The nano-scale surface structures being developed are hundreds of times smaller and more precise than existing technology, which offers several expected advantages, McIntosh said. For instance, nano-scale surface structures will make the ion reactions much quicker and more efficient. "It's very important to control the issues down at that scale where everything is happening," McIntosh noted.

More efficient chemical reactions may allow these new fuel cells – known as direct-hydrocarbon solid oxide fuel cells – to operate at much lower temperatures (500 degrees Celsius instead of 800), making them more stable and longer-lasting, McIntosh said.

The goal is a fuel cell that can produce 10,000 hours of electricity to be used in a new type of small power plant, which would provide enough power for a small town or even a city block.
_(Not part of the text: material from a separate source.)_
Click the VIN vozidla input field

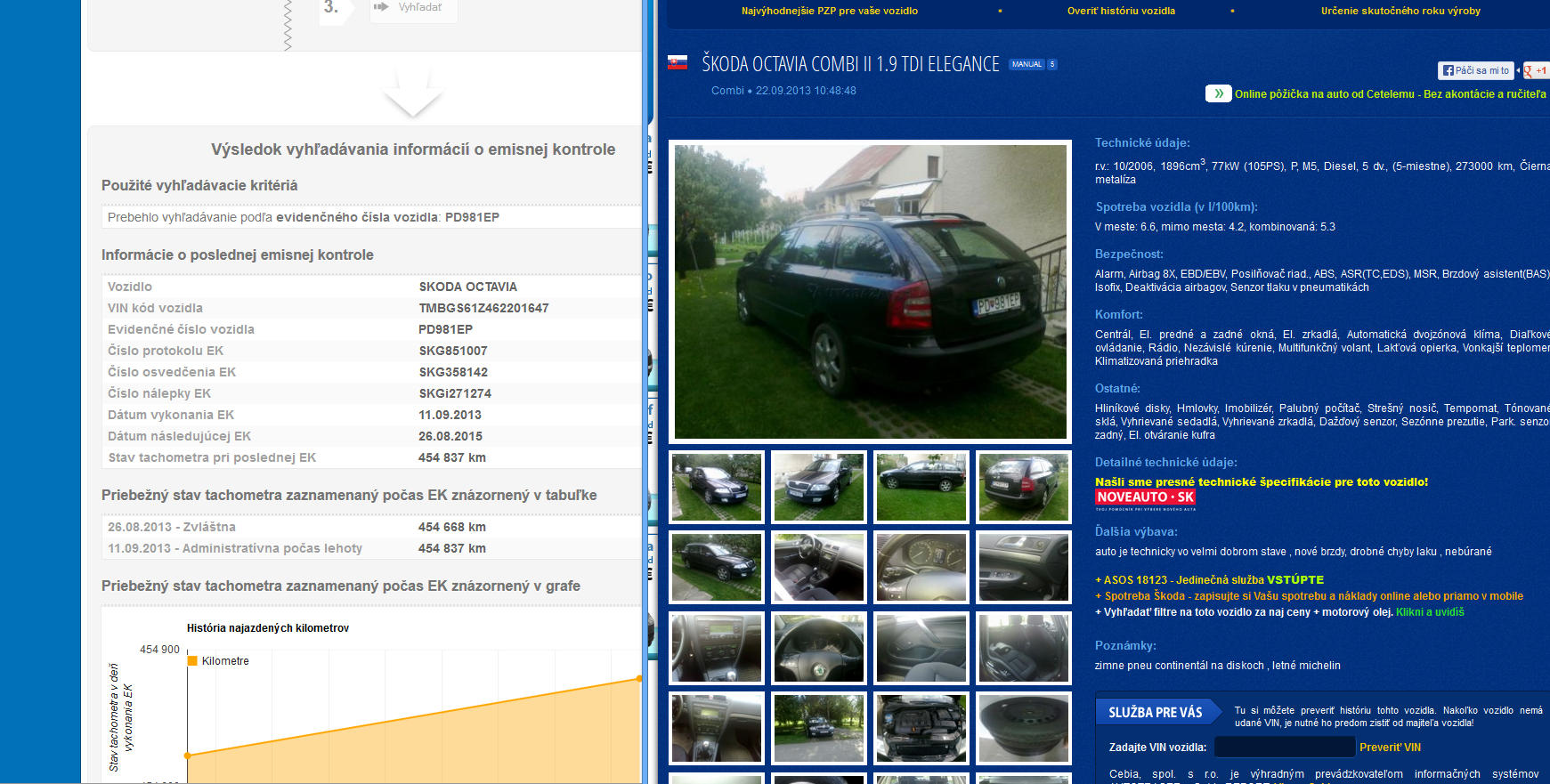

A distributed power grid based on such plants would be more efficient than our current power grid.

Even though nano-technology seems to have great potential to improve these types of solar and fuel cells, so far only one paper on this topic has been published, said McIntosh, who last year won a $400,000 National Science Foundation (NSF) Faculty Early Career Development grant for his pioneering work on fuel cells.

His U.Va. collaborators on the current research project are Despina Louca, an associate professor of physics, and Giovanni Zangari, an associate professor of materials science and engineering. Zangari is an expert on the "solar cell" half of the project. Louca will use neutron diffraction equipment at the Oak Ridge National Laboratory in Tennessee to measure how the nanoscale structures work over time.

Any improvements in fuel cell technology are highly sought after and should quickly attract further research dollars from agencies like the U.S. Department of Energy, or the Defense Advanced Research Projects Agency (DARPA), which has put out a request for a portable power generator that uses fuel cells running directly on diesel fuel, McIntosh said.

In the meantime, he said, this seed grant "gets people motivated and gets them going."